[Originally published on Virgin.com, May 2013]
[Santos Party House – May 3, 2013] It was the first night of Andrew WK’s stint as frontman to drummer Marky Ramone’s Blitzkrieg. The pair, along with Ramone’s bandmates, are about to tour the world, performing songs from The Ramones’ catalog. Yes, those Ramones. Marky is one of two surviving members of the legendary punk band, whose ubiquitous hits, including ‘I Wanna Be Sedated’ and ‘Hey Ho, Let’s Go’ still continue to inject rock adrenaline into public consciousness.
There was no mistaking this show as anything but a rock fest from one look at the patrons milling outside Santos Party House, a dark club in Chinatown owned by none other than the night’s lead singer. An overwhelmingly male crowd of black-clad fans sandwiched into the venue, beers clutched and necks craned. We shuffled our Chucks and waited for the synergy of awesome.
Indeed, the collaboration of Ramone and WK seems fated. Both are paragons of New York City’s music scenes, past and present. Ramone honed his chops in the late 1970’s at local haunts like CBGB, where his band helped craft the punk genre as we know it alongside the likes of Richard Hell, Blondie and Talking Heads.
But these days, the city’s rock scene is more about an attitude than a sound. If this attitude doesn’t bellow “Party!” then perhaps it mumbles “Let’s get weird”, but either way, Andrew WK is without a doubt the spokesman. In addition to his own high-octane shows, his party-hard-and-often mantra finds him at some of New York’s strangest, and very rock-n-roll, events. For example, we once met WK in a Masonic temple at a masquerade party after having eaten bugs (long story). That he would be tapped to bring to life the soundtrack of a rock scene past just makes perfect sense.

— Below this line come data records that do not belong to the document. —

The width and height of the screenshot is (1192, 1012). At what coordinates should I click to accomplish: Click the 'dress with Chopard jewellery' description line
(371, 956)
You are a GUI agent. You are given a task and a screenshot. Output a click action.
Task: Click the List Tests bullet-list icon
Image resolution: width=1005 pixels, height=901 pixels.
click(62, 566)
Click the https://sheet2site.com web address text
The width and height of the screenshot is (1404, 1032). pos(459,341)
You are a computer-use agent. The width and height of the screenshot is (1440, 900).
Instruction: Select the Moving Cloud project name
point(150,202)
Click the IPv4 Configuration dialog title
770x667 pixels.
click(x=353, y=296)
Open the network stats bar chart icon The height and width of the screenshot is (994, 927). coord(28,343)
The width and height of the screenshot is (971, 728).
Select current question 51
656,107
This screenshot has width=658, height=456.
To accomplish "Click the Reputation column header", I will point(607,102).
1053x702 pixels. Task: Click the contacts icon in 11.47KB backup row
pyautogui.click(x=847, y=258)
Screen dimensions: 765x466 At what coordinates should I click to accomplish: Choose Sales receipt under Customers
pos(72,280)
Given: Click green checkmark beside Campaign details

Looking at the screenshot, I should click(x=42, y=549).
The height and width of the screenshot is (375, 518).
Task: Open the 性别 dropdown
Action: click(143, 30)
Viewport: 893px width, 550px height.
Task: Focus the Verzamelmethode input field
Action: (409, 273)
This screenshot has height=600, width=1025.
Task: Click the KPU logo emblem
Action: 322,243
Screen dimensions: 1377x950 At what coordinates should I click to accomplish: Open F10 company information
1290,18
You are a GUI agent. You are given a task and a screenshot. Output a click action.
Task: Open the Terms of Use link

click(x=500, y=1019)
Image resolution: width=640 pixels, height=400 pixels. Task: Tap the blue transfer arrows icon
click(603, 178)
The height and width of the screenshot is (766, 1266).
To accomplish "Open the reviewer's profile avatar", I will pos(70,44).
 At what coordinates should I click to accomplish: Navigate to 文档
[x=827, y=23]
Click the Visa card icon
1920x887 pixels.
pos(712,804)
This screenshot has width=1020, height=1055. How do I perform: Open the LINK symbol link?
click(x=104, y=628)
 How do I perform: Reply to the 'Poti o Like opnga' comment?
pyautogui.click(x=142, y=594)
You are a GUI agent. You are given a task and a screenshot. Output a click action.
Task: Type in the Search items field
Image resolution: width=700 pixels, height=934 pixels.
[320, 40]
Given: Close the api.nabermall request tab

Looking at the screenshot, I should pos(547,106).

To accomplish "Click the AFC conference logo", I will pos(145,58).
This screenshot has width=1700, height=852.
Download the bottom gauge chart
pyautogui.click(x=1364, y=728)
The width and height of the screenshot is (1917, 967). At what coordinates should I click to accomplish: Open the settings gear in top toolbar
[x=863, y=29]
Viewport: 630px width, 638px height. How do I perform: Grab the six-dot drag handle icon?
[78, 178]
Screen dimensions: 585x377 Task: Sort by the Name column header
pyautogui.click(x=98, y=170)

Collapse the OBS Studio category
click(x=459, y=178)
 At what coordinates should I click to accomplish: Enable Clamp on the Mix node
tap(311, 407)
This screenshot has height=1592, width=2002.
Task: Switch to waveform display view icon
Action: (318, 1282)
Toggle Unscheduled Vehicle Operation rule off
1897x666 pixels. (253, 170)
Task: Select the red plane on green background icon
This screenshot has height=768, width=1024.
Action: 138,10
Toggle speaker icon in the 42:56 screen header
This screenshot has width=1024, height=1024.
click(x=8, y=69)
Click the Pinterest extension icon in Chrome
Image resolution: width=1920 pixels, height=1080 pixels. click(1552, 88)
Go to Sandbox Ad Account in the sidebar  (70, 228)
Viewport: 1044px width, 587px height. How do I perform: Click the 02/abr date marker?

“I’m serving the gods via this incredible sound Marky and his band created”, WK says. “There’s never been better rock ‘n’ roll music made than this, and I will give everything I have to do it justice”.
To equally reverent applause, Ramone, in a muscle tank and mop of black hair, manned his kit. WK stood before us in his dirtied white painter’s get-up. The night promised a tall order of 30 songs, but recalling the superhuman pace at which WK rips through his own material, the figure felt about right.
Without hesitation or fanfare, things got loud. ‘Rockaway Beach’ and ‘Teenage Lobotomy’ whizzed by us, and ‘Psycho Therapy’ brought the first eager crowdsurfer onstage – the first of many to come. While WK lent the lyrics a gruffer edge than Joey Ramone might have, the delivery was decidedly less intense than WK’s solo performances. WK seemed determined to nail the lyrics, serve up Ramones-level energy and, as he mentioned earlier, do the music justice.
The effort was successful. The crowd, at first soberly absorbed in the novelty of the performance, quickly devolved into a moving mass of bobbing heads and perspiring bodies. Limbs flailed. Alcohol sloshed to the floor. At times, as many as four or five fans joined WK on stage, throwing arms around him and shouting into his mic – some welcome, some less welcome, but all gestures borne of the best intentions. Several turned to Ramone to bow in deference.
He and WK churned out track after track without a lag in force, rolling through ‘I Wanna Be Your Boyfriend’ and ‘I Can’t Make It On Time’ with equal muscle. We shouted along to favorites ‘Beat on the Brat’ and ‘Rock ‘N’ Roll High School’, which, clearly, was where we were getting schooled.
A sweaty behemoth of a man who’d just been onstage dumped beer all over my leather jacket as he drunkenly barreled through. If this were any regular show, I’d spew choice words at him, but in the spirit of punk past and present, I chose to wipe off the beer and keep rocking.